A raft of tax changes is expected to be announced in the emergency budget scheduled for 22 June 2010 including potential changes to tax relief on capital expenditure – such tax relief is referred to as “capital allowances” in the UK tax code.

“Capital expenditure” means expenditure on fixed assets such as laptops, PCs. equipment, furniture, cars, vans etc, generally anything that you buy and intend to use for at least a couple of years in your business.

So if I spend £1,000 on a new laptop for my business, I would receive tax relief in the form of capital allowances rather than deducting the cost directly from my profits in the year.

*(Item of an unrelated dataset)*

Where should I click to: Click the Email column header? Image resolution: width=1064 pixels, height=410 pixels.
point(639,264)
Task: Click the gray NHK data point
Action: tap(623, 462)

The Conservative Party has previously expressed a wish to “simplify” the corporation tax regime and therefore the elimination of the wide and varied tax system of capital allowance reliefs could be a drastic yet possible option.

In the meantime, let’s recap on where we are now for UK capital allowance purposes (so you can see how simple it already is :)):

  • Annual Investment Allowance – this will cover the majority of annual capital expenditure for most UK businesses. The annual investment allowance (or ‘AIA’ as us tax folk affectionately call it!) was increased from £50,000 per year to £100,000 with effect from April 2010. So pretty much any capital expenditure incurred (except buildings and cars) gets allocated to the AIA and you get 100% tax relief in year one. You only get one AIA to spread amongst the group if there’s more than one company. AIA applies for companies, partnerships (be careful who the partners are) and sole traders.
  • Enhanced Capital Allowances (or ECAs – see what we did there again?!?). Good if you can get them as ECAs attract 100% tax writing down allowance in year one plus if the company is loss-making in the year and purchases qualifying ECA assets then the company can claim a cash tax refund from HM Revenue & Customs. Qualifying assets include water conservation kit and certain plant & equipment that reduces CO2. You can find the precise list of qualifying assets at Certain cars also qualify for ECAs – those with CO2 emissions less than 110 g/km (at the moment although this keeps being revised downwards).
  • Short Life Asset elections (‘SLA’) – ideal for assets purchased which are scrapped or sold (for not a lot) less than 5 years after acquisition. Speeds up tax relief compared to the General Pool (see below). Downside is that the tax calculations and monitoring of each asset can become hideously complex and time-consuming plus it does not apply for cars or buildings.
  • General Pool – anything over and above the AIA, ECA, SLA pools get allocated to the General Pool. Try to minimise the amount that gets allocated to the General Pool as relief is slooooow – typically about 20+ years to get full tax relief even if you trashed that pc some 18 years earlier. (Trash being the operative word!). Tax relief in the General Pool is received at a rate of 20% reducing balance hence its lack of speed of relief. Best avoided where possible – ideally with a bit of nifty tax planning.
  • Special Rate Pool – don’t be fooled by the name! Its not special in a good way – although it has at least opened the door for tax relief on more assets than was available before its intro in 2008 – as tax relief is obtained at just 10% reducing balance (who knows where we’ll be by the time you get full relief under this….!). Aimed primarily at integral features within buildings (e.g. lighting, elevators, air con, lifts etc) it also includes ‘naughty’ cars (see below).
  • Cars – used to have their own regime (for cars costing more than £12,000 bizarrely being referred to as ‘Expensive Cars’!) and still do to an extent although they are being subsumed within the above capital allowance classifications based on the specific CO2 emissions. So the ‘good’ cars with low emissions get 100% relief; the middling cars get General Pool treatment at 20% and the bad boys get 10% relief in the special rate pool.
  • Buildings – nowt, nada, nothing, diddly-squat. Gordon Brown pulled the plug on Industrial Buildings Allowances (‘IBAs’) in 2006 with relief being phased out by 2011.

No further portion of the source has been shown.